Jakob Lab: Redox and the Fate of Embryonic Stem Cells

Embryonic stem cells (ESCs) can develop into any cell type in the body. Yet, the regulatory mechanisms that govern cell fate decisions during embryogenesis remain largely unknown.

In a study published in Developmental Cell, MCDB researchers Agnes Ulfig and Ursula Jakob explain how ESC heterogeneity is generated and used by individual cells to decide between distinct cellular fates.

ESCs at the blastocyst stage exit pluripotency and differentiate to either mesendoderm (ME; progenitor of mesoderm and endoderm) or neuroectoderm (NE).

Their  study demonstrates that the fate of ME and NE at the onset of gastrulation is controlled by the individual mitochondrial reactive oxygen species level of the cells. They propose that these intercellular differences arise from region-specific variations in the oxygen level within the developing in vivo embryo.

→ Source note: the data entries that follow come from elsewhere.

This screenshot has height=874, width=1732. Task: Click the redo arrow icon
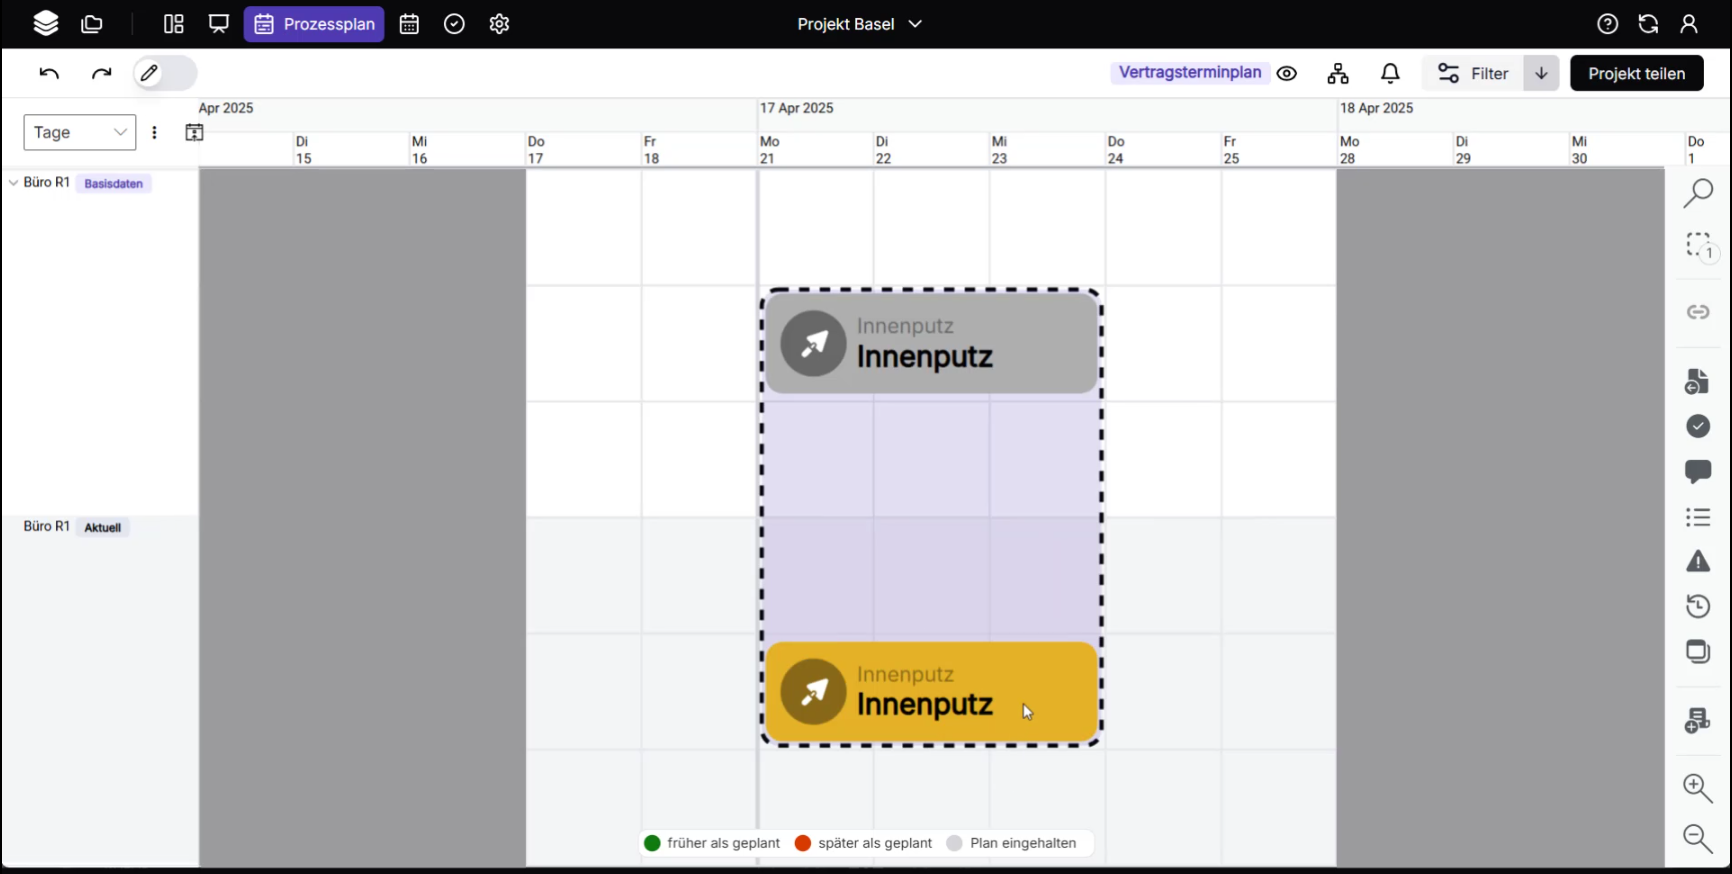pos(101,73)
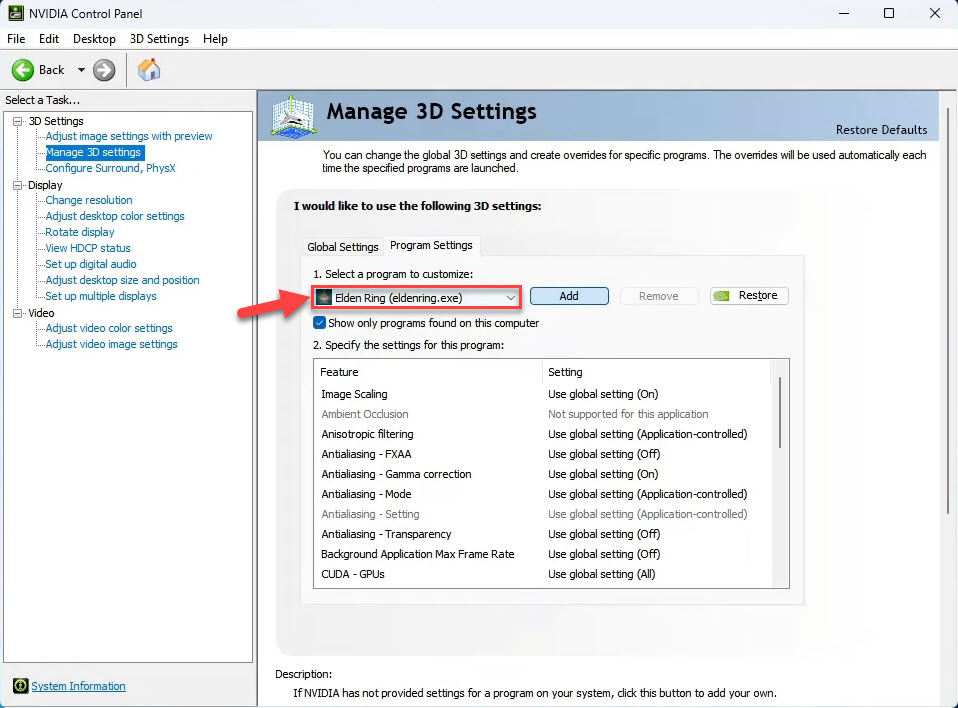Collapse the 3D Settings tree node
The height and width of the screenshot is (708, 958).
(17, 121)
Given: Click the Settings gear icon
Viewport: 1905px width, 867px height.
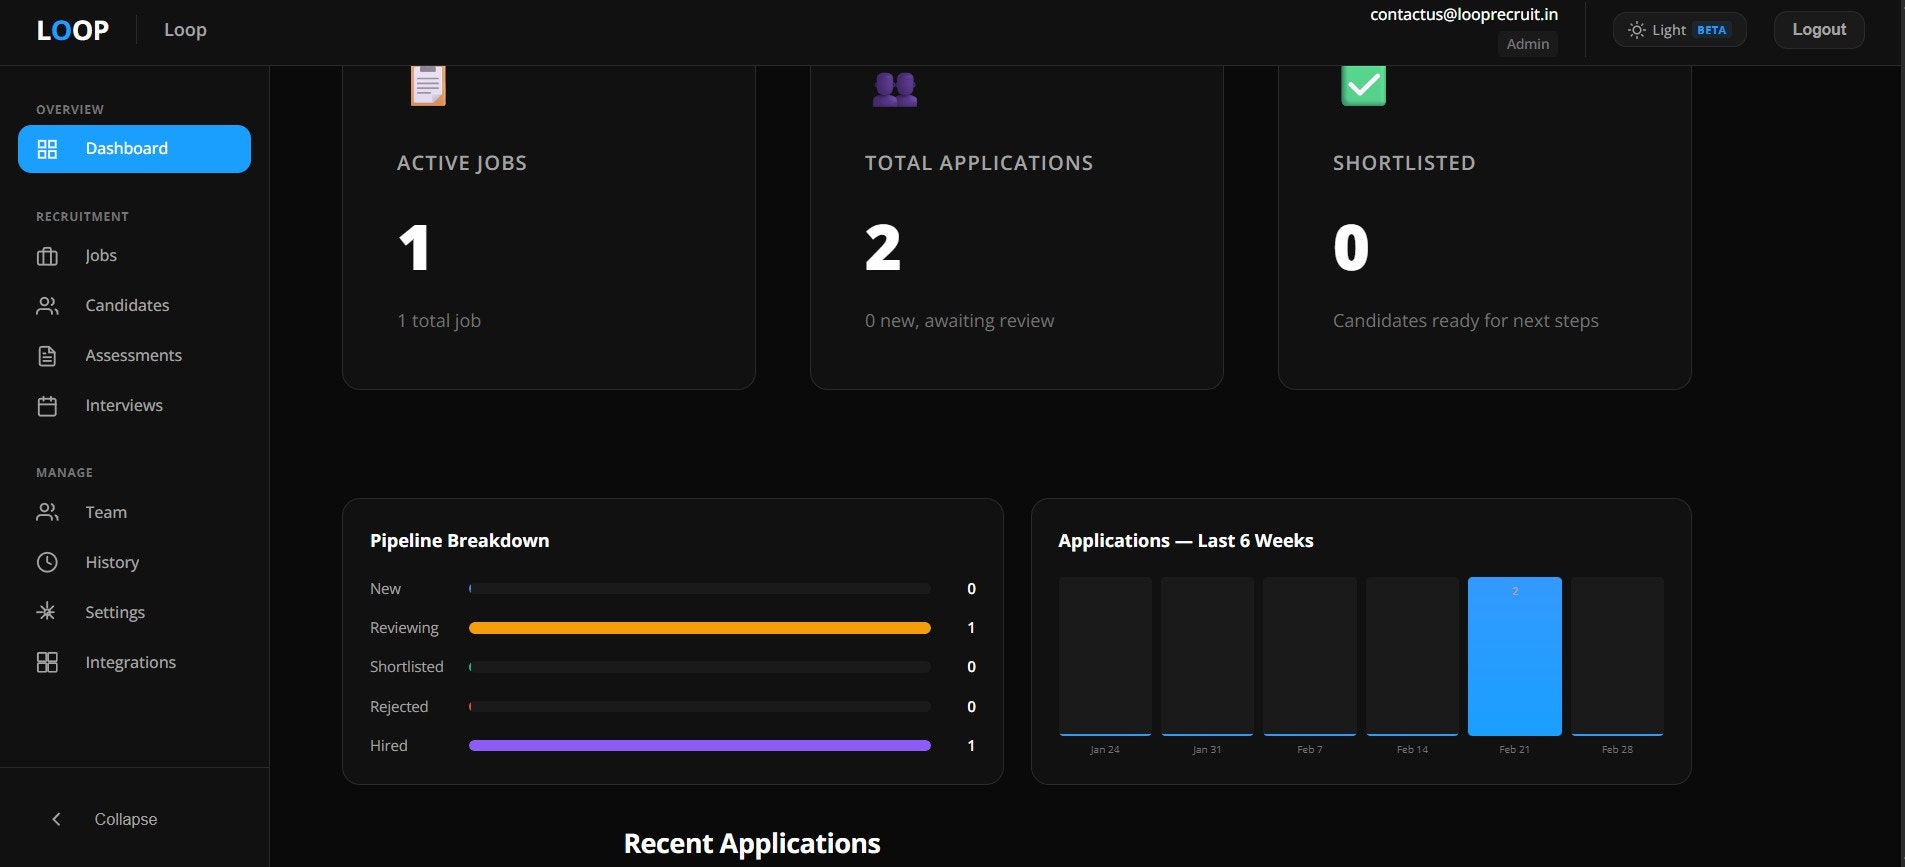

"We demonstrate that a pluripotent mESC population exhibits striking cell-to-cell variations in both mitochondrial and nuclear redox states, which individualize cell fate. Mechanistic analysis revealed that mESCs with either oxidant-induced or naturally high mitochondrial ROS levels differentiate toward the ME, while mESCs, which generate less ROS, choose the NE lineage. Differentiation toward the ME fate is initiated by mitochondrial ROS-induced global reduction in H3K4me3 levels and the stabilization of the redox-sensitive transcriptional regulator p53. Subsequent activation of the ROS-sensitive transcriptional regulator Nrf2 promotes the restoration of a reduced nuclear redox state, which leads to the accumulation of H3K4me3 marks at a hitherto unknown p53 binding site of the Wnt3 gene. Subsequent induction of Wnt3 ligand expression induces the canonical Wnt signaling pathway and triggers ME-related gene expression. Our study thus provides insights into the mechanism by which heterogeneity in gene expression within an isogenic mESC population arises and is used by individual cells to undertake decision-making processes, ultimately leading to the development of cellular diversity during embryogenesis.”

Jakob is the Patricia S. Yaeger Collegiate Professor in Molecular, Cellular, and Developmental Biology. Agnes Ulfig is a postdoctoral researcher in the Jakob group.